In assessment, it's quite natural to fall victim to the tension between these two kinds of knowledge. As noted, tests of learning almost never come with warning labels that say This test gives the wrong answer 35% of the time. The test doesn't have any other monological ways of knowing to compete with, other than possibly other similar tests, so by default the test becomes the monological definition of the learning outcome. Because it replaces a hard question ("how well can our students think?") with an easily systematized one ("what was the test score?") it's attractive to anyone who has to watch dial and turn knobs in the system. In the classroom, however, the test may or may not have anything to do with the shared dialogical knowledge--that messy, subjective, imperfect consensus about how well students are really performing.

A Proposal to Bridge the Gap
Until we better understand how brains work, it's not realistic to hope for a physiology-based monological definition of learning to emerge to compete with testing. However, it would be very interesting to see how well tests align with the shared conception of expert observers. This doesn't seem to be a standard part of validity testing in education, and I'm not sure why. It's in everyone's best interests to align the two.

There is a brilliant history of this kind of research in psychology, culminating in the definition of the Big Five personality traits, which you can read about here. From Wikipedia, here is the kernel of the idea:
Sir Francis Galton was the first scientist to recognize what is now known as the Lexical Hypothesis This is the idea that the most salient and socially relevant personality differences in people’s lives will eventually become encoded into language. The hypothesis further suggests that by sampling language, it is possible to derive a comprehensive taxonomy of human personality traits.
Subjective assessments have a bad reputation in education, but lexical hypothesis was shown to be workable in practice. It's not astounding that dialogical language has meaning, but it doesn't seem fashionable to admit it.

Given all this, it's obvious that we should at least try to understand the resemblance between monological tests of "critical thinking and complex reasoning" or "effective writing" and the dialogical equivalent. It's simple and inexpensive to do this if one already has test results. All that's required is to ask people who have had opportunity to observe students what they think. Any way it turns out, the results will be interesting.

Suppose the test results align very well with dialogical perceptions. That's great--we can use either tests or subjective surveys as we prefer.

If the two don't align, then we have to ask who's more likely to be correct. In this case the tests lose out because of a simple fact: test scores don't matter in the real world. What does matter are the subjective impressions of those who employ our graduates or otherwise interact with them professionally. In the world beyond the academy, it's common shared perceptions that are the metric of success, and it won't do any good to point to your test scores. In fact, there is a certain shadenfreude in disproving credentials, as in watching videos of graduates from Ivy U who don't know why the seasons change. It isn't just Missouri: we're a show me society.

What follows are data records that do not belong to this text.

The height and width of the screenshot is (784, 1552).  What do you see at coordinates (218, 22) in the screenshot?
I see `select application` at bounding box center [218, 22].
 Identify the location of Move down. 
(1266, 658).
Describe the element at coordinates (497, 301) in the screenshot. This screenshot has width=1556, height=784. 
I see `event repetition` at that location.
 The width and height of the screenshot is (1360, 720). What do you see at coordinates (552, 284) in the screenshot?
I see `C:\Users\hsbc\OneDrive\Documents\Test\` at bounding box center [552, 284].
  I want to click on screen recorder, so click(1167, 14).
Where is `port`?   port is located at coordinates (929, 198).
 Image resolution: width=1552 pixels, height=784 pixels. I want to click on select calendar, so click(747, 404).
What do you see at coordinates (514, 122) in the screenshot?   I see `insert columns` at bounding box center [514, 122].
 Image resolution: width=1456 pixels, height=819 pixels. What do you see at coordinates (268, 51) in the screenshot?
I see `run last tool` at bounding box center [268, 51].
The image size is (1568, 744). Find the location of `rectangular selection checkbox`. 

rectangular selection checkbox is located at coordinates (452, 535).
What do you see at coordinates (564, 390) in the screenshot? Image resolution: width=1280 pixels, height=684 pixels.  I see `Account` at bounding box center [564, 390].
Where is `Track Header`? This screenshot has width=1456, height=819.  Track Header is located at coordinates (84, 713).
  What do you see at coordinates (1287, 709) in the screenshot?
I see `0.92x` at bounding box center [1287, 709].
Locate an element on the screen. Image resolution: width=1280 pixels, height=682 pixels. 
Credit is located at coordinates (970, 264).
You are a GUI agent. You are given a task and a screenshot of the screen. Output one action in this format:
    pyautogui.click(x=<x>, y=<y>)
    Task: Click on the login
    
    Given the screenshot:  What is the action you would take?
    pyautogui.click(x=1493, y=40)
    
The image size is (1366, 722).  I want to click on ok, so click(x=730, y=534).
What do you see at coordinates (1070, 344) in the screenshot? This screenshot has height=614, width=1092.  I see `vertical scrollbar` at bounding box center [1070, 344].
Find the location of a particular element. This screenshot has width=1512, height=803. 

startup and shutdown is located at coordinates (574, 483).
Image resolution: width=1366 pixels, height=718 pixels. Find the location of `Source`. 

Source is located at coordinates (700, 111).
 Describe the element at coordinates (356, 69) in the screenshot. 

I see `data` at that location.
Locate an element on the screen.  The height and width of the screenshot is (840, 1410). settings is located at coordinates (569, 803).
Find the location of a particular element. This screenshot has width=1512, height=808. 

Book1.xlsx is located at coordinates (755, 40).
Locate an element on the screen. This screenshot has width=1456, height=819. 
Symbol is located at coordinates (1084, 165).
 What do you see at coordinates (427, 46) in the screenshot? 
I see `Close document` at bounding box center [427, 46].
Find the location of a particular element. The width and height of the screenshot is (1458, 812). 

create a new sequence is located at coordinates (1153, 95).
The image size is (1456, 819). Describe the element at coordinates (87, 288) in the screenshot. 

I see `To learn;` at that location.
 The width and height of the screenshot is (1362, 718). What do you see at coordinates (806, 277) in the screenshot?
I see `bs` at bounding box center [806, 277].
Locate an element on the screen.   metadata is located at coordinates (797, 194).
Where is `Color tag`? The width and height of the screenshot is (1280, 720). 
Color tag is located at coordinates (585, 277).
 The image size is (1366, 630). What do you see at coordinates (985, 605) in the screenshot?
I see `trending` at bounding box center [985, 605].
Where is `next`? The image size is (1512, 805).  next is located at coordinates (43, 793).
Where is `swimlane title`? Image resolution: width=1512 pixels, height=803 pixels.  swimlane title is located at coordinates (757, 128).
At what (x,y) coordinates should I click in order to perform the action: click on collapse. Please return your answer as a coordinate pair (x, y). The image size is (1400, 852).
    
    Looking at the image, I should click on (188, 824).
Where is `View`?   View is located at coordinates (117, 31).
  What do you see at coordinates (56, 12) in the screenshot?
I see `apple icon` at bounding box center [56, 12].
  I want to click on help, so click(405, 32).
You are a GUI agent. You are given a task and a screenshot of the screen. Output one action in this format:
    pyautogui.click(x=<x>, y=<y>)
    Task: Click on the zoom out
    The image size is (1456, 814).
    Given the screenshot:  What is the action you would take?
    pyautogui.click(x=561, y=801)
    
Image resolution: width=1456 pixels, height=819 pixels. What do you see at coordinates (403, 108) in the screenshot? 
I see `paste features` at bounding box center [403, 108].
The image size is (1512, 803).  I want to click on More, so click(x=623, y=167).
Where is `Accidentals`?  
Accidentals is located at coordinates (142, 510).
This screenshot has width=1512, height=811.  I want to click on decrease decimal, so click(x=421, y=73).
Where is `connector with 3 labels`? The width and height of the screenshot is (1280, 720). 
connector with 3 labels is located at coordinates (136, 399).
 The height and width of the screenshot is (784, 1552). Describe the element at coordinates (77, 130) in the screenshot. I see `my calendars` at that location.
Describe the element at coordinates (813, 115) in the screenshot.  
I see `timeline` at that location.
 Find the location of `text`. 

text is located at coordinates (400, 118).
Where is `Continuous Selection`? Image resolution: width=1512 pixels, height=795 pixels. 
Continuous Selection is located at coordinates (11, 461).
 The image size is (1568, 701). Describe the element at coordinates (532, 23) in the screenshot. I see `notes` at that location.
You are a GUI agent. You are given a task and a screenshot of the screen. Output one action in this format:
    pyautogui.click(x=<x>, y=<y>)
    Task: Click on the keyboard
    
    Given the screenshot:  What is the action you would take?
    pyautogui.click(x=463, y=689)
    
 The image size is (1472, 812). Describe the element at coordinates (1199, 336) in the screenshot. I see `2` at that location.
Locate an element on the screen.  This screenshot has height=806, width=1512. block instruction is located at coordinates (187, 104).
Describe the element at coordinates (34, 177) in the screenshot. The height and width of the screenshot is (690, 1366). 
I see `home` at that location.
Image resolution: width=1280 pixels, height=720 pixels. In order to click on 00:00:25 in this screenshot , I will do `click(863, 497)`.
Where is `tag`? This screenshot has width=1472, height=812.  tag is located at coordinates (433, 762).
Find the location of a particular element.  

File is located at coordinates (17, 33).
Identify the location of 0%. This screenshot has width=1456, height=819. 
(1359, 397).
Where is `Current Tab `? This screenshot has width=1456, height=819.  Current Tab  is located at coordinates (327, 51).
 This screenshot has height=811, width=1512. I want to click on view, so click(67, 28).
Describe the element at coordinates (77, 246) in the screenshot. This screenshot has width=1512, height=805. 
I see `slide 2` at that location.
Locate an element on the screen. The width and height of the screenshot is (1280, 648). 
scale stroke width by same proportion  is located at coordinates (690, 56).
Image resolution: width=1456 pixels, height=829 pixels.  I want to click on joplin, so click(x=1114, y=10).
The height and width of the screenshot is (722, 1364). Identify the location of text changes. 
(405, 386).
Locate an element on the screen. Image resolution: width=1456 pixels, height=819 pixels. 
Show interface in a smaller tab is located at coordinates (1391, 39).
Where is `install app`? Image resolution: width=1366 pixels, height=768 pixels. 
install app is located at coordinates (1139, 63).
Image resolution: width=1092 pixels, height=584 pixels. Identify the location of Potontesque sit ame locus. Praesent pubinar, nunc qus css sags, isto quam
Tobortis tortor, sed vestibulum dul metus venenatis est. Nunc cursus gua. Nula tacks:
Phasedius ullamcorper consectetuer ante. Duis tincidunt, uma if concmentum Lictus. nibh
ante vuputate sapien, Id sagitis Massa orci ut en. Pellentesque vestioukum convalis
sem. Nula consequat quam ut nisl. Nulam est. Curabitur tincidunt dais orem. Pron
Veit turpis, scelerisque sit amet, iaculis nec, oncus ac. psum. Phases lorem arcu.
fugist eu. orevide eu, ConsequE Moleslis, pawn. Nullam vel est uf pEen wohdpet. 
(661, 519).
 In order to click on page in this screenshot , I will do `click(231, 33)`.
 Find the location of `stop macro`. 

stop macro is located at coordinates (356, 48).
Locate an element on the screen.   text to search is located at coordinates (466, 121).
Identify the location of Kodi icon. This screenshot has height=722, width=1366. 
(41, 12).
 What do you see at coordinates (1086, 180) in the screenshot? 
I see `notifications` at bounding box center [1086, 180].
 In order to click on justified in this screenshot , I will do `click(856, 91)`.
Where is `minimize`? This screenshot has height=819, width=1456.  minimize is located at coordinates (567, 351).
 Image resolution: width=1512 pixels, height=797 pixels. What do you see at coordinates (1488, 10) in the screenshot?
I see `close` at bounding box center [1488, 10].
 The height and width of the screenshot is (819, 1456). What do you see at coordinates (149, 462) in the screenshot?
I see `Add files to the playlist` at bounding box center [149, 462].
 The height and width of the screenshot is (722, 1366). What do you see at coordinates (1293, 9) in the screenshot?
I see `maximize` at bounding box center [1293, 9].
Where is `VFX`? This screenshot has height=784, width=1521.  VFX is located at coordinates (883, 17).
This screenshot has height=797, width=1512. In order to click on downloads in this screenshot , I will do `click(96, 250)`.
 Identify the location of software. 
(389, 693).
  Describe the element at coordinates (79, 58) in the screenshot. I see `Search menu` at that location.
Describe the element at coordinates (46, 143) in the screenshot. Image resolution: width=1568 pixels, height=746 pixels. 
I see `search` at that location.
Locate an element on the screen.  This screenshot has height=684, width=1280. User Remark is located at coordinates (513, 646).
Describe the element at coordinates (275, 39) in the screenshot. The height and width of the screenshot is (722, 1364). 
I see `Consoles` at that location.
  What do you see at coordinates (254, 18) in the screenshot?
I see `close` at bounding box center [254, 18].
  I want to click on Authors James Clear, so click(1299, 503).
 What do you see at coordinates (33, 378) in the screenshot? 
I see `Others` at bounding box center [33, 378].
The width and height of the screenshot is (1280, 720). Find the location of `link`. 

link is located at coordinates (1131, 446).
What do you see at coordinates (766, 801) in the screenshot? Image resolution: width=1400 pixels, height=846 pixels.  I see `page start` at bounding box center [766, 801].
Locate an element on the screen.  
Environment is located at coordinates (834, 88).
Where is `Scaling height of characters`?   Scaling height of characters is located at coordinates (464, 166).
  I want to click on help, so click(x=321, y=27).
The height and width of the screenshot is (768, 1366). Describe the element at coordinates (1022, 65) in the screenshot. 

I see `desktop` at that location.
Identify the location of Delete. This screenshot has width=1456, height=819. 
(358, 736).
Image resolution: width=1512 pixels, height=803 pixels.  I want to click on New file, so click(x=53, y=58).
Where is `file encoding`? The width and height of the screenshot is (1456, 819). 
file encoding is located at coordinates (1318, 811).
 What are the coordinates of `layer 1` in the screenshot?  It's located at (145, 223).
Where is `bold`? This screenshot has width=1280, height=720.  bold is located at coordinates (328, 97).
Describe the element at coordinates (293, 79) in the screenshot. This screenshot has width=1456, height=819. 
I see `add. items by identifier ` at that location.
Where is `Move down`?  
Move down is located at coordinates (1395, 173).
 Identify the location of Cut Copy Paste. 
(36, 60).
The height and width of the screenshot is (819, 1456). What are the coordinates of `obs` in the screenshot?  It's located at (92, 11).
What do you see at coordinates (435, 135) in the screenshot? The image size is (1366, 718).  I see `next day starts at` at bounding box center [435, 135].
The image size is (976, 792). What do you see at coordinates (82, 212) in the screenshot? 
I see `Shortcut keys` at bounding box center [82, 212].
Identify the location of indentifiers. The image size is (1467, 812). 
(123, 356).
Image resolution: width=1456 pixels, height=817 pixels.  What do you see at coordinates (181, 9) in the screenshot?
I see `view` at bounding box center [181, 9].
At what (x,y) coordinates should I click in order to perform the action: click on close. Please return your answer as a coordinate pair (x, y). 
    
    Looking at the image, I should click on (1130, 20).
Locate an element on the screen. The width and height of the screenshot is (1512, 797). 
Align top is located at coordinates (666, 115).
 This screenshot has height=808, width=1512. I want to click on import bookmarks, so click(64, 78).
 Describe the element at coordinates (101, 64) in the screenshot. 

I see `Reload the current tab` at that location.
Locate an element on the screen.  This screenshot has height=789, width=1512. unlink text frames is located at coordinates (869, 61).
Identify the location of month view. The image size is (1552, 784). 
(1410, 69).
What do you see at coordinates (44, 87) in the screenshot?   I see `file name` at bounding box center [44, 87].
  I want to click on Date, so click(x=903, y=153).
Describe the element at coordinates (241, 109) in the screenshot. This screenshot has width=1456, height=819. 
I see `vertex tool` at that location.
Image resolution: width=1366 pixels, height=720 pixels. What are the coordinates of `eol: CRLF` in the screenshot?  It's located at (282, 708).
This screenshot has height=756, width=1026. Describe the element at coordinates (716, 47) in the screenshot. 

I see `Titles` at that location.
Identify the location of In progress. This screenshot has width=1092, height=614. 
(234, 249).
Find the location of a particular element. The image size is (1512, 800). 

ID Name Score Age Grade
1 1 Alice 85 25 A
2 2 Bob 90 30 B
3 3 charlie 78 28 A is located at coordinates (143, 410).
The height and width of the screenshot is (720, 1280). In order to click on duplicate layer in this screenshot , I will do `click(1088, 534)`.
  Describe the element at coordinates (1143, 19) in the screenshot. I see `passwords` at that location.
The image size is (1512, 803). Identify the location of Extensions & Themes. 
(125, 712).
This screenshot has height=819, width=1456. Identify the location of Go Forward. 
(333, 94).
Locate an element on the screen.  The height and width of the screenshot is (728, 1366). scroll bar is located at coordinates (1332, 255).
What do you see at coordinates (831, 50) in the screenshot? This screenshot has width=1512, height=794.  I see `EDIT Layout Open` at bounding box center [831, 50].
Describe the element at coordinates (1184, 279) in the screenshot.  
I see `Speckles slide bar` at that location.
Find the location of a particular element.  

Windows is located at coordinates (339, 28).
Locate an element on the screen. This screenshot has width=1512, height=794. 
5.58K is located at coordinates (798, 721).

You'll notice that either way, the test results are largely unneeded. This illuminates why they are being used. Self-reported dialogical assessments depend on trust. In theory, tests can be administered in an adversarial environment. This restates Peter Ewell's quote in my previous article. This is a recipe for optimizing irrelevance. In Assessing the Elephant, I called this a degenerate assessment loop and gave this example:
A software developer found that there were too many bugs in its products, so it began a new system of rewards. Programmers would be paid a bonus for every software bug they identified and fixed. The number of bugs found skyrocketed. The champagne was quickly put back on ice, however, when the company realized that the new policy had motivated programmers to create more bugs so that they could “find” them.
Similar "degenerate" strategies find their way into educational practices because of the economic value placed on monological simplifications used in low-trust settings. We read about them in the paper sometimes.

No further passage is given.